### What you should do
Report the lines of the data below that contain the string "Name".

### Exercise data

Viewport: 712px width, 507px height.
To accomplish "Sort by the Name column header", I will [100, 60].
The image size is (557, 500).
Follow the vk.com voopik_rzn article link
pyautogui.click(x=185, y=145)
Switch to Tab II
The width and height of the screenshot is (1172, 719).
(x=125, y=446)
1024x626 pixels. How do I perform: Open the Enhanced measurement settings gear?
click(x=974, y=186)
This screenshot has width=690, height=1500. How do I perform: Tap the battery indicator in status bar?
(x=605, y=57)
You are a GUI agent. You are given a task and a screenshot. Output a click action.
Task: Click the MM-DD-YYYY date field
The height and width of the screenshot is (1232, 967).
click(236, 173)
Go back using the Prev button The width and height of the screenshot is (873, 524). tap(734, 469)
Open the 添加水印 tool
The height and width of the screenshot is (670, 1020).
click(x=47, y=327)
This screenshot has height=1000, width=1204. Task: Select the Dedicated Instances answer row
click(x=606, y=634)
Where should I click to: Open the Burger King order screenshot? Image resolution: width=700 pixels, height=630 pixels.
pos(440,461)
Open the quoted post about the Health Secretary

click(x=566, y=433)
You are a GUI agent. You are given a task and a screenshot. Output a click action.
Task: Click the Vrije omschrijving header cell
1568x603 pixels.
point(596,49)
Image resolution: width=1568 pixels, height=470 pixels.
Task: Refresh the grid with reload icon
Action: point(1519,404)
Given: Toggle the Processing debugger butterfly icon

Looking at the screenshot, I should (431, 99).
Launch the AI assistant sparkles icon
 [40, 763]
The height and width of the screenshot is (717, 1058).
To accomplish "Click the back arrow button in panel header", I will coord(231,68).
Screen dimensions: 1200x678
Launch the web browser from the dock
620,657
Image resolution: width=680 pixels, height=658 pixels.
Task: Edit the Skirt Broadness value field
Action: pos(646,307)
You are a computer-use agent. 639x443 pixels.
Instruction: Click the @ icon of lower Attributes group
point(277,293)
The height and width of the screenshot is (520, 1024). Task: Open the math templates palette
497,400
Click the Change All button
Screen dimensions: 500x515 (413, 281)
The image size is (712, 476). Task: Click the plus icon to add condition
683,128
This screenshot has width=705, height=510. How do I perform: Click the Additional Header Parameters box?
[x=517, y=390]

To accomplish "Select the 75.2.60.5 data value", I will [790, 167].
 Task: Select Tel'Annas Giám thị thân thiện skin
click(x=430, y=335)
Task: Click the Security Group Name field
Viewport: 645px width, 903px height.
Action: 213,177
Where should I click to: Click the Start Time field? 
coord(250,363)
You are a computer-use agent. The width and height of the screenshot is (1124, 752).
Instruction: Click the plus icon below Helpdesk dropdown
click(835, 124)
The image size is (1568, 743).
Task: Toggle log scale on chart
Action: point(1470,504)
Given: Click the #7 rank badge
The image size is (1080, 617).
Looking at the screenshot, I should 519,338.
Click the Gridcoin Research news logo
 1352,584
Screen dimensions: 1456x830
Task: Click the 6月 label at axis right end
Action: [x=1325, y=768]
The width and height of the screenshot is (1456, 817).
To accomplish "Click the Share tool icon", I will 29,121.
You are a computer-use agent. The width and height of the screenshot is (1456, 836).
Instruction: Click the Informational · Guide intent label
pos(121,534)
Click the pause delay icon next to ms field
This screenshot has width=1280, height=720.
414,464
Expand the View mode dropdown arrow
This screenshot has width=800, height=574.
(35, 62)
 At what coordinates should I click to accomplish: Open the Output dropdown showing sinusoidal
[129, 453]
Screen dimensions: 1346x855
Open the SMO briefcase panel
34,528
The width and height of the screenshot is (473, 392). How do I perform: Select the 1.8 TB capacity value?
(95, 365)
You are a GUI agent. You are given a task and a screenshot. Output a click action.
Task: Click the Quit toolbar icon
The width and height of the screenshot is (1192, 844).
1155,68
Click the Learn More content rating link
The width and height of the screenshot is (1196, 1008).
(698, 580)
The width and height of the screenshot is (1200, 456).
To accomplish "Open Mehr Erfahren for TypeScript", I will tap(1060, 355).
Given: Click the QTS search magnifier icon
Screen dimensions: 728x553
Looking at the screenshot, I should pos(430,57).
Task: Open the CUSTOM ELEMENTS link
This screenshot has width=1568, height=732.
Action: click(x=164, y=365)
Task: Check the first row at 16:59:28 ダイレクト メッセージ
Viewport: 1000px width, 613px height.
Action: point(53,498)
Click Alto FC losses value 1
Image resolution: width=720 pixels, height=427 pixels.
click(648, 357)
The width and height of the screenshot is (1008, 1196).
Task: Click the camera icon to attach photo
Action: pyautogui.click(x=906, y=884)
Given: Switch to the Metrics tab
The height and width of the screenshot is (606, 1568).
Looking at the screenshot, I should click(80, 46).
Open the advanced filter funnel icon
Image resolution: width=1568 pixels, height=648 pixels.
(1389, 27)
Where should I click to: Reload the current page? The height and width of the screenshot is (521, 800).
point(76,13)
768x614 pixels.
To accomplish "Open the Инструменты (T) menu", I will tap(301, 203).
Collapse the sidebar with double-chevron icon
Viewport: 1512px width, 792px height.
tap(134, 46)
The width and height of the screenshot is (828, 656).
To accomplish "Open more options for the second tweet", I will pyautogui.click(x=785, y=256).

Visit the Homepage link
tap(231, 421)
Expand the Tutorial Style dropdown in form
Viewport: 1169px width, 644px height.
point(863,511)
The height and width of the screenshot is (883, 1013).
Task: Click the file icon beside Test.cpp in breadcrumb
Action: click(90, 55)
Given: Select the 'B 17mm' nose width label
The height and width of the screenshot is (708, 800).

### Task answer
To accomplish "Sort by the Name column header", I will [100, 60].
Task: Click the Security Group Name field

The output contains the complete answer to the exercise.